Tuesday, February 21, 2012

Type Nerd Strikes Again



I write this while awaiting for Pinterest to send me an invite to join their newly popular social sharing site. I am joining principally to be able to get a Pinterest badge to add to my blogs so that I can drive more traffic to them.

But that isn’t the only reason.

I am also joining because I can no longer resist their beautiful retro-looking logotype. To me it suggests class, tradition, and good design — all things I want my blog to be associated with.

Pinterest has thoughtfully shared the story of its logotype with the public.

Even though it has been designed especially to echo other classic American types and has a distinct 50’s feel, it is highly modern. This is because the designers worked the company’s logo (which is used by itself on share buttons) into the typeface itself, aware that today’s online readers (everyone) require visual shortcuts. The capital P looks like thread looping through a pin, with which to stab at items of interest (the other part of the word) and stitch them together coherently.

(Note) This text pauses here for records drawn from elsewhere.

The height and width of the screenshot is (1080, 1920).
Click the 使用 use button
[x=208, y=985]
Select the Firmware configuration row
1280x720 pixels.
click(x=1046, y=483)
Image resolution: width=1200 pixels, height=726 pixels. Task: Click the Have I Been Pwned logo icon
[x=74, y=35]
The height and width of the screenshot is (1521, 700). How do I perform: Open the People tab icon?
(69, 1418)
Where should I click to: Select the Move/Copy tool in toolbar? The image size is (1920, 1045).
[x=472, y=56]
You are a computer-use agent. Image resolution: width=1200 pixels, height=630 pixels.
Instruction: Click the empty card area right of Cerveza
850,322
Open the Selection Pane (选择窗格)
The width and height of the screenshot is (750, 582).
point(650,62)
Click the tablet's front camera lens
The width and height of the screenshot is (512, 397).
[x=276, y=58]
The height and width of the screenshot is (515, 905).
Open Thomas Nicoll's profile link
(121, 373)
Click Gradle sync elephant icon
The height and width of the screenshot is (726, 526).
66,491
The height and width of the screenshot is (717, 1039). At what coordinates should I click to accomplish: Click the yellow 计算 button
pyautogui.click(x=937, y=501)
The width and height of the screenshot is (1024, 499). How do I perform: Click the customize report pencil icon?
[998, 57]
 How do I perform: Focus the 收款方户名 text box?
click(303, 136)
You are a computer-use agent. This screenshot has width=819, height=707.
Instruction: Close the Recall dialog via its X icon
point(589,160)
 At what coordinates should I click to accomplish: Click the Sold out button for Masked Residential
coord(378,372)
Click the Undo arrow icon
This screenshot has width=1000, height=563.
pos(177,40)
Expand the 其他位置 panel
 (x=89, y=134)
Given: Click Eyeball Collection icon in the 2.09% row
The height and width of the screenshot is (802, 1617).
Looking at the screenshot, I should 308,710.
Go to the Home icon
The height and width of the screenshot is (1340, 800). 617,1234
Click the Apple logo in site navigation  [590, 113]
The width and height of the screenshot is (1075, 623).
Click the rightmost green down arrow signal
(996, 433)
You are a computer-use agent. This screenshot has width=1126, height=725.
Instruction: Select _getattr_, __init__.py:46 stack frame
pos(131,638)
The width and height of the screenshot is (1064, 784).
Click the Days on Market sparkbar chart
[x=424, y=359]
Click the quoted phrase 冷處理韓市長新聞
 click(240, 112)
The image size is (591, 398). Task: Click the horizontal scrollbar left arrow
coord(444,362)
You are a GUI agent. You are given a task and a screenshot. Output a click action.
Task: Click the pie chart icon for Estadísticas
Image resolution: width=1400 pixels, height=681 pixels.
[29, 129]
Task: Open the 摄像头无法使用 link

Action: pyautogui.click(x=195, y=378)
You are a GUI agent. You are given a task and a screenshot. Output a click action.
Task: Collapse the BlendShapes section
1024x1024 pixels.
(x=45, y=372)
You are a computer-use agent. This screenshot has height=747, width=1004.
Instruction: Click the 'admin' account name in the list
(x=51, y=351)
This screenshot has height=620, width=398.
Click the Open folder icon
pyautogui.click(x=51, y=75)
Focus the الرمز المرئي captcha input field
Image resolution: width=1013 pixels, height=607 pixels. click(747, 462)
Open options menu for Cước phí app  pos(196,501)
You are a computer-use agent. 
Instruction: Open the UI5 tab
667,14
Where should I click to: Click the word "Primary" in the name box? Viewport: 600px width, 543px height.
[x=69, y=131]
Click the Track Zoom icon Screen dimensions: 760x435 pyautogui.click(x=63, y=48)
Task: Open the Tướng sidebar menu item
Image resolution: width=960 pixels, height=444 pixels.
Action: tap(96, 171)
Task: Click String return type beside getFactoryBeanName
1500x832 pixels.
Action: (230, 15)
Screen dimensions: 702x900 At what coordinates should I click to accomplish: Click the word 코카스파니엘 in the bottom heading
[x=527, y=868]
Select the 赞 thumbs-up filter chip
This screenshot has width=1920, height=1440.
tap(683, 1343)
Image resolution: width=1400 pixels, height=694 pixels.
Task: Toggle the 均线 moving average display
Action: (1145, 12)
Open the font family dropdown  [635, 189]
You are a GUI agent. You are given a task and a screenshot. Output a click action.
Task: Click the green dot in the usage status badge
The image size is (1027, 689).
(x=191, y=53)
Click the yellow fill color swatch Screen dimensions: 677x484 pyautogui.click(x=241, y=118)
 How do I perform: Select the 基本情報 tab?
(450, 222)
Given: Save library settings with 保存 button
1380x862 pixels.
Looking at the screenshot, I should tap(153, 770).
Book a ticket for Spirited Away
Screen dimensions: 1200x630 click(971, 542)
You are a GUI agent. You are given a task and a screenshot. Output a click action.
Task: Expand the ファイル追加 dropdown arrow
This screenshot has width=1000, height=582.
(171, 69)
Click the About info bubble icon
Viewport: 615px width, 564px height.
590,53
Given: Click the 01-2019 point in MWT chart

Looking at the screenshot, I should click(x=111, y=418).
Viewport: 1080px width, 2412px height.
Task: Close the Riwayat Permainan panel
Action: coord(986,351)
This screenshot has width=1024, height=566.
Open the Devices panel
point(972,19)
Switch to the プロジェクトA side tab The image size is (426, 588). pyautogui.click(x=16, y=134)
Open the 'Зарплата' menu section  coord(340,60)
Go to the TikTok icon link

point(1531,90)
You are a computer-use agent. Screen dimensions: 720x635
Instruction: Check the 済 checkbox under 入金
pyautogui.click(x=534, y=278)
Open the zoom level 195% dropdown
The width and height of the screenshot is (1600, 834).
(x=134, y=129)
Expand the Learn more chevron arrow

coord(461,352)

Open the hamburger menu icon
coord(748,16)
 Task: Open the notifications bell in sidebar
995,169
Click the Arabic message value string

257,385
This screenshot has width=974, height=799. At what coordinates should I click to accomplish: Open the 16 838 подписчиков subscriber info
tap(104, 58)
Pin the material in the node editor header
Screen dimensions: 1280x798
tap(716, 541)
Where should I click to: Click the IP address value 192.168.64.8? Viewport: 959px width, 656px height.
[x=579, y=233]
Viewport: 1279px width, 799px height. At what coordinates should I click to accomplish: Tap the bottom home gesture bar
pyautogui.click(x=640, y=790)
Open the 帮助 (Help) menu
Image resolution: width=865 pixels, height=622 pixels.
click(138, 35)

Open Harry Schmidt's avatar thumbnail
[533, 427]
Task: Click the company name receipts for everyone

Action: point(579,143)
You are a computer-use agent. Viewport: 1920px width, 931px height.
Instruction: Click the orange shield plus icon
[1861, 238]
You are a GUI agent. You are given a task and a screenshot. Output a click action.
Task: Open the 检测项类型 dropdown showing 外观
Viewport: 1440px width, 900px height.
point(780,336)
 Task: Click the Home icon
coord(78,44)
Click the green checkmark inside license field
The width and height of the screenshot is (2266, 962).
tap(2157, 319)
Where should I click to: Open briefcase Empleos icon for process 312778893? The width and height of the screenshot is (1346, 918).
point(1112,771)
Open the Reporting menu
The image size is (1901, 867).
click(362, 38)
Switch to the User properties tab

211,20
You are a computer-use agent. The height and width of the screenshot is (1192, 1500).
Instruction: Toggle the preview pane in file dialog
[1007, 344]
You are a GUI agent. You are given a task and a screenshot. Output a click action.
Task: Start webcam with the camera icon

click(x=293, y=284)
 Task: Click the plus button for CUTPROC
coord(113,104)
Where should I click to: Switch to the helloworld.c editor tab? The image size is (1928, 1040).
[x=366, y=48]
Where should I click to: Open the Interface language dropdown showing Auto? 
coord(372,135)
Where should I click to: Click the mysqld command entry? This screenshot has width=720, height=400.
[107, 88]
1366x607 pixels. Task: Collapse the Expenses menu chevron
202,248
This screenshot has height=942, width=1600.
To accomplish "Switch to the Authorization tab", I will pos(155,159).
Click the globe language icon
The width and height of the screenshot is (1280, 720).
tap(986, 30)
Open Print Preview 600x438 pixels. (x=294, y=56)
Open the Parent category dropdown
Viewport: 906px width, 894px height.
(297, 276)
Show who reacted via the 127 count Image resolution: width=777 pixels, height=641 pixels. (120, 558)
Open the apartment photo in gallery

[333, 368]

I could argue that Pinterest owes much of its success to its forethought in this regard, with people like me falling for it based on looks alone.


By “people like me,” I mean folks for whom Simon Garfield’s lovely book Just My Type, an anecdotal history of typography and typefaces is a compelling and necessary read. My Sweetheart delights in pointing out what a nerd I am, and in this he’s right; nerds are people for whom the invisible workings behind everyday things are of more interest than the things themselves. I pay attention to fonts. I know how they are built. I cause him to sigh when I suddenly exclaim, interrupting conversation, that someone-or-other is using Gotham in their menu bar. I am aware that normal people neither notice nor care.


 When I was a girl in the 1970s, I was given a Letraset catalogue and a huge sheaf of Letraset pages by a graphic designer clearing out his office. Henceforth, I was obsessed, tracing just the right typeface from the spiral-bound catalogue for my art projects, re-scaling them if needed. The pages of type themselves were thick and silky, slightly tacky on their business side, though protected by a slip of tissue. The letters themselves (mostly Cooper Black) were utterly opaque, and I loved to watch them pop off their backing when burnished (and “burnished it had to be”) with just the right tool. I always found the edge of an antique teaspoon to be perfect for the task.


Although my own handwriting left much to be desired, I spent hours spelling out the word “anyway” in a fluid script, enjoying the sensuous dips of the Ys and repetitive curves of the As. I produced page after page of loops and lines with pen and ink in copperplate, though they were nowhere as beautiful as my grandfather’s hand, even though he had very little formal education a century ago. The biro truly made decent handwriting hard to do, its ubiquity contributing greatly to the demise of script even before we all took to keyboards.

By the time I got to art school — one which had a typography department — I was deeply committed to the art of lettering. When I teach typography now, I have my students write a short paragraph anonymously, and we shuffle the results to take a look. I have found that it is possible to determine the gender of the hand who produced the text with astonishing accuracy — the class determining very quickly who wrote what based on nothing but hurriedly scribbled lines. It proves to be a productive exercise, giving rise to discussions about the expectations and assumptions we carry unconsciously regarding text.

Pinterest just sent me the invite, so if you look to the right, you can see their lovely badge.